Water management devices are water meters which, at once provide accurate data on water flow and water consumption levels, and can be programmed to control water use at household- or business-level. This is valuable for consumer who can ensure that they stay within a certain level of consumption, allowing savings on water costs, or for water suppliers who wish to reduce overall water consumption due to lack of water supply or increased demand.

== Utilization ==

=== South Africa ===
Water management devices are widely distributed throughout South African municipalities as a way to regulate water consumption in indigent households (those household who do not have the means to meet their own needs). They have also been used to drastically reduce water demand during the Cape Town Water Crisis: devices were deployed on households which were not reducing their consumption below 10500 litres per month and were programmed to halt water flow if the household past 350 litres per day.

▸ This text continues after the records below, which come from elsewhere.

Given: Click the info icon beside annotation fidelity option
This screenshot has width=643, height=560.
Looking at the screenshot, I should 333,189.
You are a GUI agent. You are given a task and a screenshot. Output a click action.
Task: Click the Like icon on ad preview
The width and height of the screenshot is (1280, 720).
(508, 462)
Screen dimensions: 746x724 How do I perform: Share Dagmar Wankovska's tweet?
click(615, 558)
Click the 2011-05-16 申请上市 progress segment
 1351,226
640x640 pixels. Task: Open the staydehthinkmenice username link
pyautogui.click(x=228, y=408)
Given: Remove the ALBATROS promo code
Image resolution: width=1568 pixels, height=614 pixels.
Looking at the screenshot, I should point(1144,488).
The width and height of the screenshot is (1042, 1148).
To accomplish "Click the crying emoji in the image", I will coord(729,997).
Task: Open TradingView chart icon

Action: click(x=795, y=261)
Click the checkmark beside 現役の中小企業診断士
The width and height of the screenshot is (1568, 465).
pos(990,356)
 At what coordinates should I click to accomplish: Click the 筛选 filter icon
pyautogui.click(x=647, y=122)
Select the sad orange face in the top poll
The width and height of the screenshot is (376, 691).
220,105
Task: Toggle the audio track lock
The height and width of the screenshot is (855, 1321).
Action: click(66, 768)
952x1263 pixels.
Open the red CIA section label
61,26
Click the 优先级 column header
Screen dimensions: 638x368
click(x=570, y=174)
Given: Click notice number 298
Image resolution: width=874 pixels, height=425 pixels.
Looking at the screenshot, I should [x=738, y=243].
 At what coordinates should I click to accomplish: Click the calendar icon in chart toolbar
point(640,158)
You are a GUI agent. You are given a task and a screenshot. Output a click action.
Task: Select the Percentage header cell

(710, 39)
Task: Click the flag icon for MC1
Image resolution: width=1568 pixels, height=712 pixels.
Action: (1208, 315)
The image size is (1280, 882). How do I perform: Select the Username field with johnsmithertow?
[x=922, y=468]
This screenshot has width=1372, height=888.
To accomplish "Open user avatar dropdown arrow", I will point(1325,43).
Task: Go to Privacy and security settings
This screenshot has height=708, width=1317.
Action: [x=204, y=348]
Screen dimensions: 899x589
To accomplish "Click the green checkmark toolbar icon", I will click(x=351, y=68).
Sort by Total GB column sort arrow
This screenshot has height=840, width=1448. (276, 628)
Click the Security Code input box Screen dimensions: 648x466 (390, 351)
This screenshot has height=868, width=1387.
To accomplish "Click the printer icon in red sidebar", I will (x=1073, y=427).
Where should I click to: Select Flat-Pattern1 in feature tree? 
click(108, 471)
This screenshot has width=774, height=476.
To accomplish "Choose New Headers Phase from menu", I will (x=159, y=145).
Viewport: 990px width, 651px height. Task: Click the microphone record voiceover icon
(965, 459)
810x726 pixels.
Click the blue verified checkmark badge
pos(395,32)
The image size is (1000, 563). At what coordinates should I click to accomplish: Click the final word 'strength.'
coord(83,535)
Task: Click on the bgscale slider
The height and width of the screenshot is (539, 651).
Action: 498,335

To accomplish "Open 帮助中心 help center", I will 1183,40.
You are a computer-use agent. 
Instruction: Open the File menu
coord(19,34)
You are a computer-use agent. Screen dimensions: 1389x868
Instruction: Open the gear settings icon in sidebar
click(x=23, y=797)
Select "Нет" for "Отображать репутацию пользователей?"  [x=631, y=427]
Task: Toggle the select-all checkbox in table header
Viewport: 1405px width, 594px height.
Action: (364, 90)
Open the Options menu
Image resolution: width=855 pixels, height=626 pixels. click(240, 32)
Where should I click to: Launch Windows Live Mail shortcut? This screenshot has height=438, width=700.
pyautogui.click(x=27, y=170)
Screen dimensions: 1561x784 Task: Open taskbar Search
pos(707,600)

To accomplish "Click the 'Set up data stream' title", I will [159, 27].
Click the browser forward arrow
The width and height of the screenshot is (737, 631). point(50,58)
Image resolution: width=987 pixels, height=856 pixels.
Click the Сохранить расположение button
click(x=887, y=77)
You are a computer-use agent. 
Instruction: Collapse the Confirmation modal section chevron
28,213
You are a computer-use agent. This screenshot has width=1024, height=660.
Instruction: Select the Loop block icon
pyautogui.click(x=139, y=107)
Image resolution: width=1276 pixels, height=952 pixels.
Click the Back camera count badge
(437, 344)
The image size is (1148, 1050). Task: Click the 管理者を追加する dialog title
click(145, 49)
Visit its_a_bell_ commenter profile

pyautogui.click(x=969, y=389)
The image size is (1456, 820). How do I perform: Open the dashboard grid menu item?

Smart meters were also employed to help users identify maintenance issues in their water systems. A large effort was extended to install smart meters in schools around the city, enabling schools to detect leak and improve the maintenance of their system. The savings from reduced water payments have enabled schools to invest funds elsewhere. Smart meters can also be used in communities who are serviced by standpipes to monitor the flow of water and report leakage or dysfunction.

Installation of water management devices in Cape Town, South Africa has led to complaints by residents who perceive this intervention as a draconian, unilateral action by the City. The use of households as units may also be problematic as the city stated an assumption of 4 people per household. For any households with less or more people, the allocation of 350 litres per day is not necessarily accurate.